| Article |
- - -

The seeker 26 supplies the line-of-sight and attitude reference signals to the pitch/yaw autopilot 28 which, under the control of the command signal generator 30, generates the gravity bias signals in the pitch and yaw directions.  As will be
seen hereinafter, autopilot 28 utilizes the gravity bias signals in conjunction with the line-of-sight signals generated by the seeker 26 to guide the projectile to the target along a flight path which is compensated for gravity.


FIG. 3 illustrates one embodiment of a typical seeker with which the present invention may be utilized.  Referring now to FIG. 3, the seeker 26 includes a gimballed gyroscope 36 of conventional design.  The gyroscope 36 provides gimbal angle
signals GMP and GMY in the respective pitch and yaw directions from potentiometers or other suitable position transducers coupled to the gyroscope gimbals.  The gimbal angle signals GMP and GMY are supplied to the CAGE contacts of a gyro torquer control
switch 40.  The common contacts of the switch 40 are connected to respective yaw and pitch torquers 42 and 44 which in turn apply torques to the gyroscope 36 so as to control its position in a conventional manner.


The seeker 26 also includes a detector 46 for establishing a line-of-sight from the missile or projectile to the target.  For example, a suitable laser detector optically coupled to the gyroscope 36 may be provided to detect laser energy
reflected from the target.  The detector may be of a well known type that provides error signals related to the angular difference between the target line-of-sight and the seeker reference axis.  The detector 46 provides the respective pitch and yaw
line-of-sight signals PLOS and YLOS both to the pitch/yaw autopilot 28 of FIG. 2 and to one input terminal of respective summing amplifiers 48 and 50.  The gravity bias signals GBP and GBY in the respective pitch and yaw directions are supplied to the
other input terminals of the respective amplifiers 48 and 50, and the output signals from the summing amplifiers 48 and 50 are supplied to a set of TRACK contacts of the switch 40 as illustrated.


The switch 40 also includes a set of free contacts which are either open or connected to ground as illustrated and the switch 40 is controlled by the mode control signals SMC supplied from the command signal generator 30.  Depending on how the
gravity bias signal is to be calculated, the mode control signal SMC may either maintain the switch 40 in the CAGE position or place it in the FREE position during the gravity bias calculation.


The TRACK position of the switch 40 is not assumed until the seeker is actually placed in track mode after the gravity bias signal has been calculated.  In this connection, the laser detector 46 detects energy reflected from the target and
generates the pitch and yaw line-of-sight signals PLOS and YLOS, respectively.  In track mode, these signals are summed with the gravity bias signals in the respective pitch and yaw directions by the amplifiers 48 and 50.  The sum signals are supplied to
the pitch and yaw torquers to control the positioning of the gyroscope 36 and, thus, the optical member (e.g., a mirror) controlled by the gyroscope 36.  The line-of-sight signals PLOS and YLOS are additionally supplied to the pitch/yaw autopilot 28 for
use in generating the vane command signals as will subsequently be described in greater detail.

- - -

| Required tasks |
**A)** In the seeker text, what signals control the switch 40, and where do they come from?
**B)** Resume the seeker text from where it stops.
The records that follow come from a separate source and are unrelated to the seeker text.

- - -

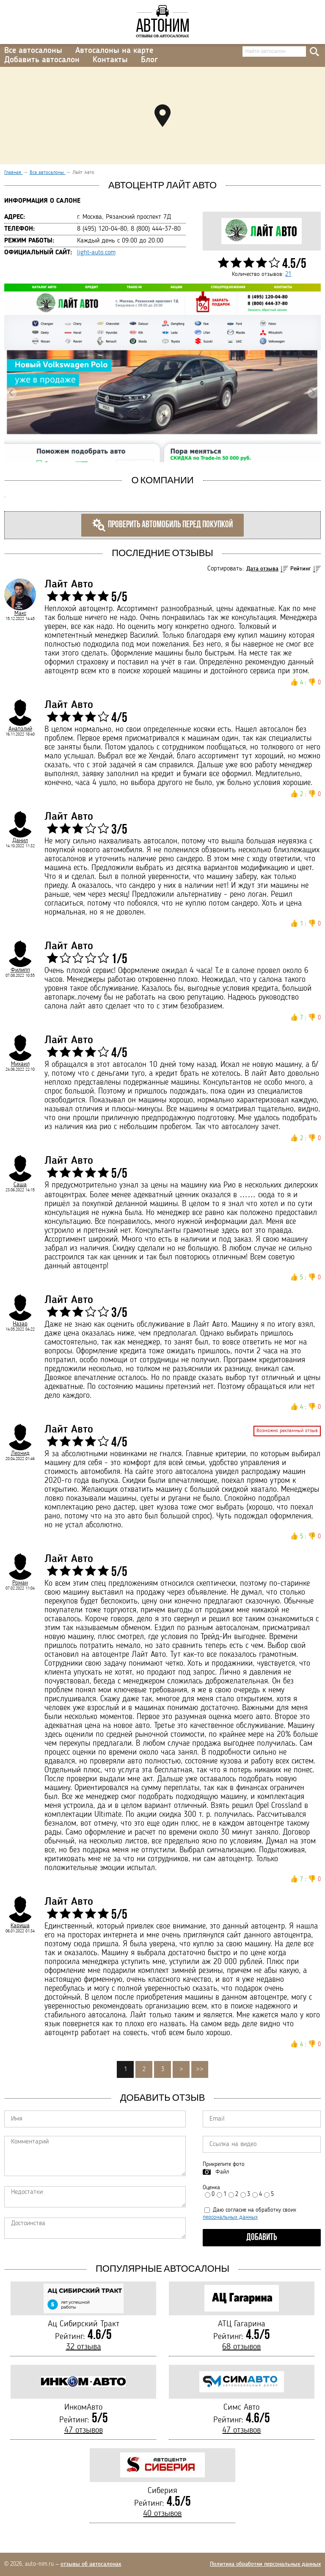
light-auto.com (96, 252)
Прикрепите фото (224, 2164)
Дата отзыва (262, 569)
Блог (149, 60)
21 (288, 274)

- - -

| Results of the tasks |
**A)** The switch 40 is controlled by the mode control signals SMC from the command signal generator 30.

**B)**
FIGS. 4 and 5 illustrate a preferred embodiment of the pitch/yaw autopilot 28 of FIG. 2 in greater detail.  It should be noted that the circuits used to process the line-of-sight signals in the pitch and yaw directions as well as to generate the
gravity bias signals in these directions are identical for both the pitch and yaw channels.  Accordingly, only the pitch channel of the pitch/yaw autopilot is illustrated in detail in FIGS. 4 and 5.


Referring now to FIG. 4, the pitch gimbal angle GMP from the gyroscope 36 of FIG. 3 is supplied to a vane command signal generator 52 directly and through a switch 56.  The attitude hold signal ATHLD from the command signal generator 30 of FIG. 2
controls the operation of the switch 56 and together with the calculate gravity bias signal CGB from the command signal generator 30 of FIG. 2 controls the operation of a gravity bias calculating circuit 60.  It should be noted that while the switch 56
and other switches in the autopilot 28 are functionally illustrated as mechanical switches, these switches are preferably electronic switches controllable in a conventional manner by the control signals from the command signal generator 30.  For example,
the switch 56 and the other illustrated switches in the autopilot may be field effect transistors (FET's) in which the control signals are applied to the gate electrodes thereof to control the FET's between conductive and non-conductive states.


The output signal from the calculating circuit 60 is supplied to the seeker 26 of FIGS. 2 and 3 as the pitch gravity bias signal GBP.  The output signal from the calculating circuit 60 is also applied through a resistor 74 and a switch 62 to the
vane command signal generator 52.  The operation of the switch 62 is controlled by the gravity bias enable signal GBENB from the command signal generator 30 of FIG. 2.  The pitch vane command signal generator 52 generates the pitch vane command signal
PVNC which controls the flight path of the projectile through movement of vanes or in any other suitable conventional manner.


The pitch line-of-sight signal PLOS from the detector 46 of FIG. 3 is supplied through a switch 66 to the pitch vane command signal generator 52.  The switch 66 is controlled by the guidance enable signal GIDENB from the command signal generator
30 of FIG. 2.


A more detailed, schematic diagram of the pitch/yaw autopilot 28 of FIG. 4 is illustrated in FIG. 5 to facilitate an understanding of the operation of the autopilot.  As was previously mentioned, the pitch and yaw signal processing channels of
the autopilot may be identical as illustrated.  Accordingly, only the specific structure and operation of the pitch channel will be described hereinafter.  For clarity, like components in the two channels have been designated by the same numerals with
the yaw channel components having the additional "prime" (') designation.


Referring to FIG. 5, the pitch gimbal angle signal GMP is supplied through a resistor 65 to a switch 55 which is controlled by the attitude hold command signal ATHLD.  The output signal of the switch 55 is applied to a switch 58 controlled by the
calculate gravity bias signal CGB.  The gimbal angle signal GMP is also supplied through a resistor 54 to the switch 58.  Components 54, 55, and 65 comprise a gain selection network, providing for independent selection of gains for two modes of gravity
compensation calculation as will be further discussed hereinafter.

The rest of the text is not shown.